Forget Looking Back – Clone and Update Forward
Updates are inevitable. With good planning and preparation updates go smoothly. Without due care, updates can be fraught with challenges. Some simply install without consequence; others uncover long-undetected defects in applications and underlying software layers.
The existing active system disk is commonly updated in place. Present storage availability and costs have changed dramatically. Cloning the existing system disk and updating the clone is a far better option. If the update goes awry or problems are detected later the original system volume remains a fallback.
Planning for updates requires preparing for the worst and hoping for the best. If the update proceeds without incident, all the better. Preparation and planning are never wasted. We should always consider whether techniques from earlier technological eras should be re-evaluated in the context of present and projected technologies.

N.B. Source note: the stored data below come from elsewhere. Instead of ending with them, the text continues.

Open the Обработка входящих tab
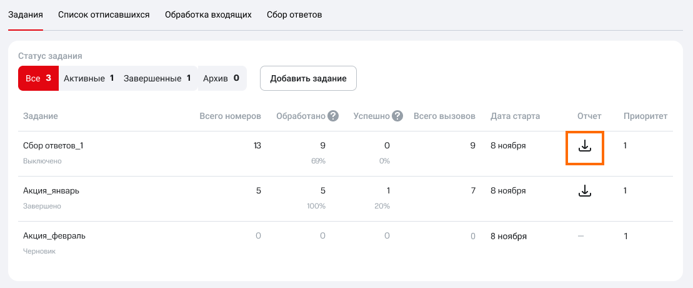The image size is (693, 288). pos(208,14)

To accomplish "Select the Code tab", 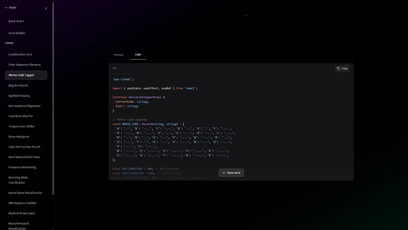I will pyautogui.click(x=138, y=55).
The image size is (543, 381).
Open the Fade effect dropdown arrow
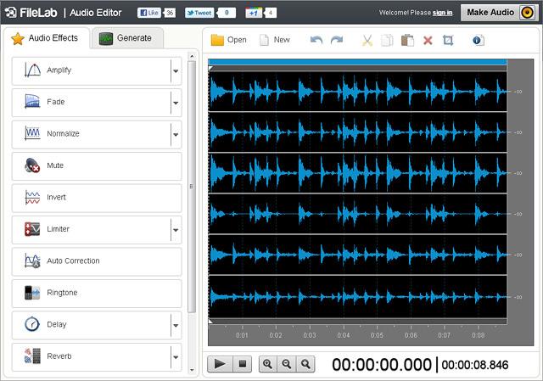coord(176,103)
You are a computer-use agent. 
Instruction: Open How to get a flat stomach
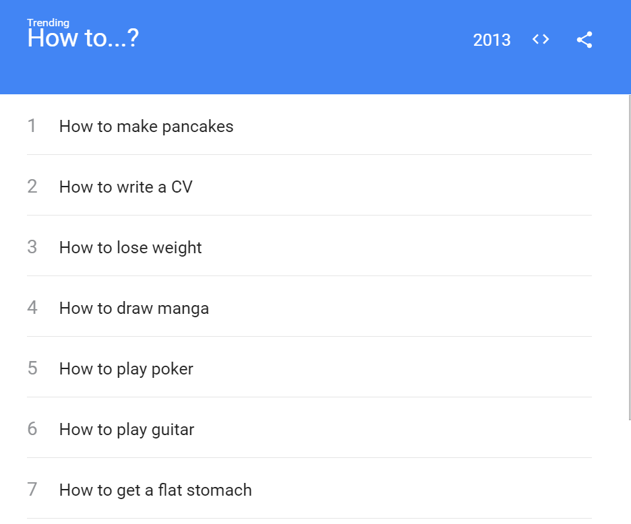pyautogui.click(x=155, y=490)
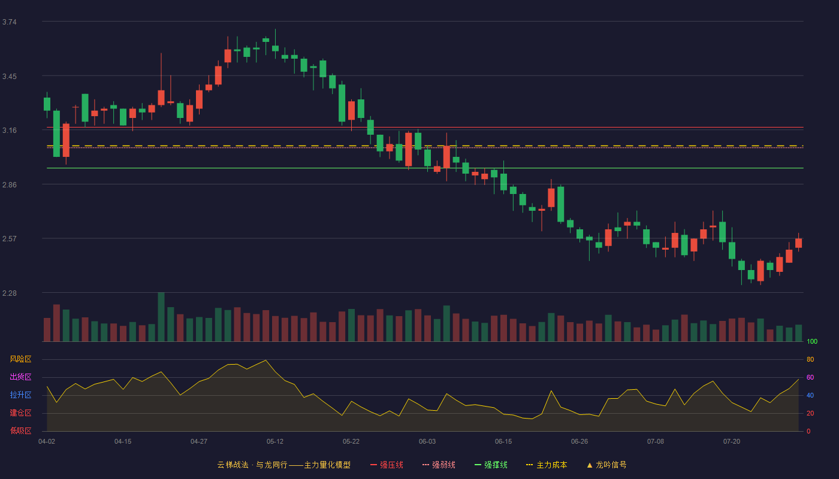Select the 07-20 date axis label
Screen dimensions: 839x479
pyautogui.click(x=732, y=441)
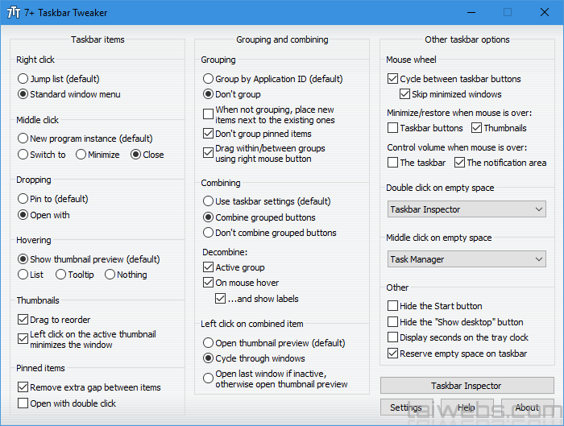Select Jump list (default) radio option
This screenshot has height=426, width=564.
23,79
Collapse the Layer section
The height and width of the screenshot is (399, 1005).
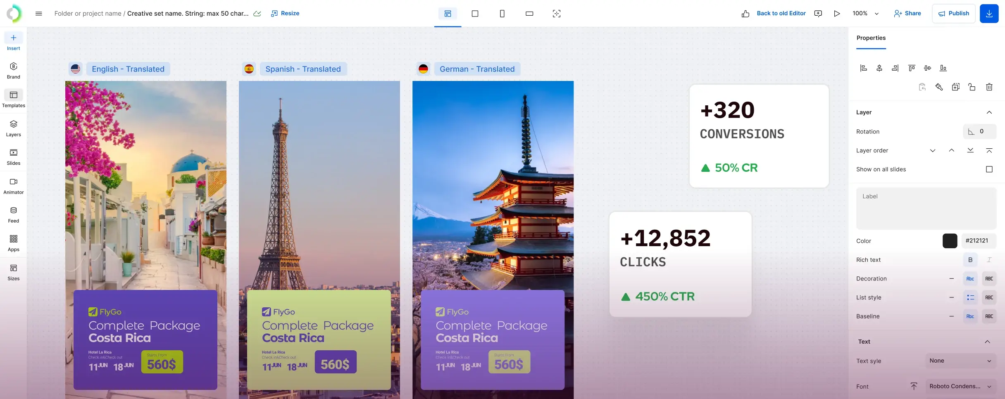tap(989, 112)
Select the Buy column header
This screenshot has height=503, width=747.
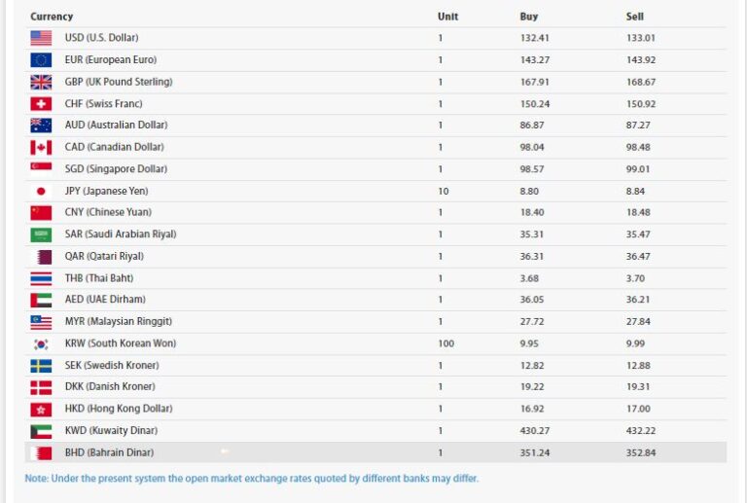coord(528,17)
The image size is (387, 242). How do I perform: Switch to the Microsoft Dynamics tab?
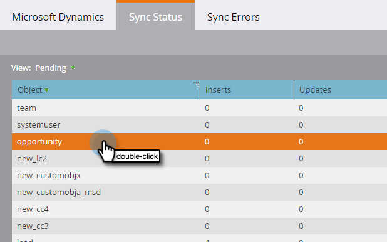(58, 17)
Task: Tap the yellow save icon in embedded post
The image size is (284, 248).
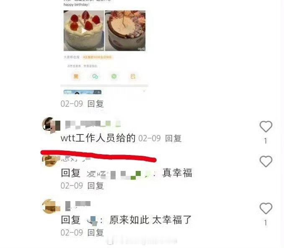Action: [x=133, y=76]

        Clone and update is not without precedent. Though not described in as
        many words, it is effectively the technique used for updating a 
        shared system volume in an OpenVMScluster while other OpenVMScluster 
        nodes continue normal operations.1 The 
        Installation and Upgrade
 manual refers to this 
        approach as a rolling upgrade,
 where a copy of the 
        system volume is updated standalone on one system then used to reboot 
        other OpenVMScluster members in sequence.
        
Classic OpenVMS upgrades begin with a system disk backup, followed by the update installation. The system is rebooted following successful update installation. If the update was installed on a shared system volume in an OpenVMScluster, a rolling reboot must be installed immediately.2 If the update installation does not complete successfully, or if there are other problems, restore from the backup and restart the system. There is no quick fallback.
The rolling reboot is mandatory when updating a shared system volume in an OpenVMScluster. Files shared by multiple systems have been updated, mixed pre/post update files adversely impact system stability.3 The time pressure of a rolling reboot can lead to problems.
        We should reconsider the reboot question from a different perspective. 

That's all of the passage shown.